What are the standard provisions of a Separation Agreement?

As such agreements are not commonly used in Romania, there are no standard provisions for separation agreements. However, all clauses must be in accordance with imperative legal provisions. Also, they must include a moral cause, as in all civil agreements.

Does the age of the employee make a difference?

The age of the employee usually does not affect the working relationship, apart from the case of reaching the legal pension age, when the individual employment agreement ends de jure, if the employee does not request to continue his/her employment and/or the employer does not agree to the continuation.

Employers cannot restrict the right of women who have reached the standard retirement age for women, to continue their employment until they reach the standard retirement age for men (the process of equalising the retirement age for men and women is ongoing).

Employees 18 years of age or younger, can enter into a separation agreement under the same set of rules used to enter into a legally enforceable employment contract, meaning that if the employee is younger than 16, parental consent is needed.

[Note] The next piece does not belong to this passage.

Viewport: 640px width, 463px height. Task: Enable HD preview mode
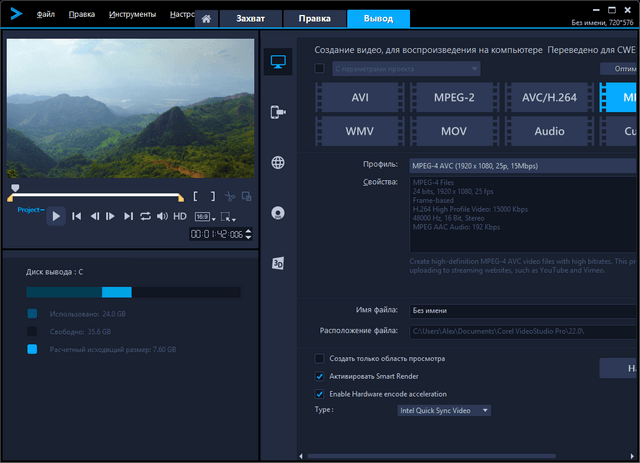click(x=180, y=216)
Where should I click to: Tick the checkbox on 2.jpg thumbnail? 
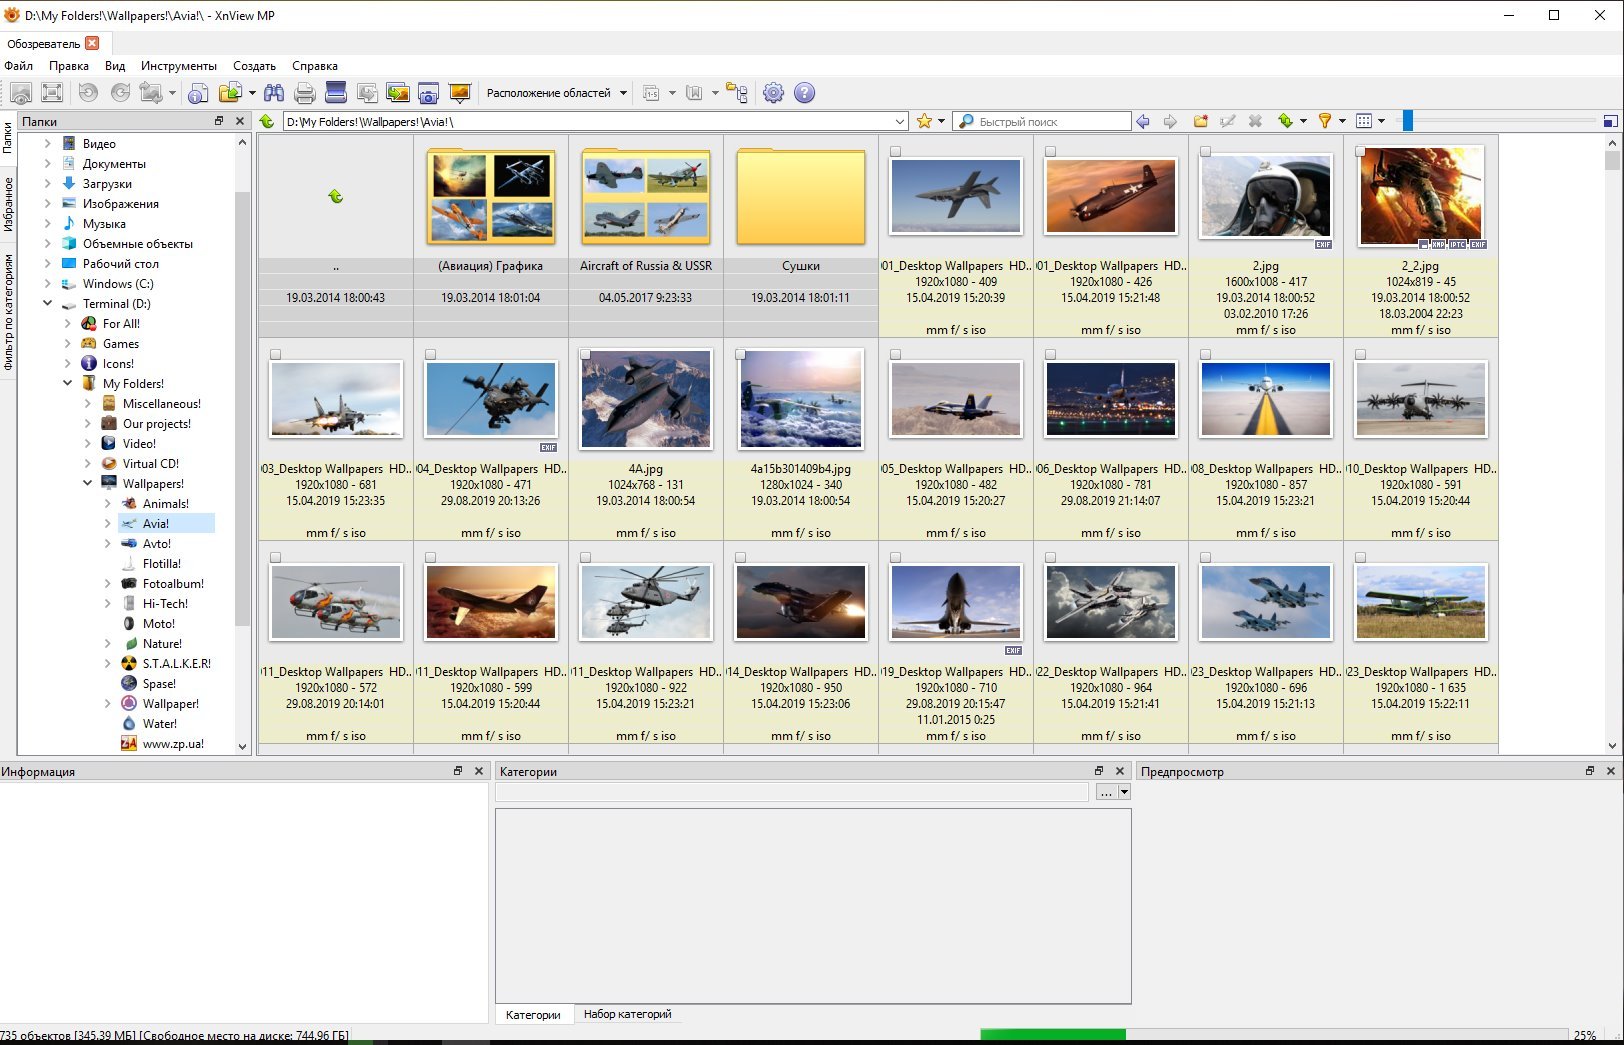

Remedies for Employee Seeking to Challenge Wrongful Termination

Employees seeking to challenge wrongful termination can file a claim in court against the employer. The Tribunal as first instance court will analyse the cause for dismissal, the form of the dismissal decision and the correct observation of any mandatory legal procedure. If the Tribunal finds that the dismissal decision is not legal or has no grounds (this being a rarer motif for the annulment of the dismissal decision), a court ruling annulling the dismissal decision is issued. The employee will be reinstated (automatically if he/she asked to be reinstated and the dismissal was found illegal or without grounds) and is entitled to payment of all financial rights he/she would have obtained if he/she were not wrongfully dismissed. The Tribunal decision is subject to an appeal. However the decision of the Tribunal is enforceable meaning that in some cases if the employee wins in first instance and loses on appeal, the employer has to take additional measures in order to obtain the amounts already paid.

Whistleblower Laws

Only whistleblowing within public institutions, and the protection of employees and public servants in public institutions, is legally regulated in Romania. The whistleblower has to act in good faith and for the general interest in order to be protected. For the private sector, customary rules have to be used when considering the protection of an employee in whistleblowing cases.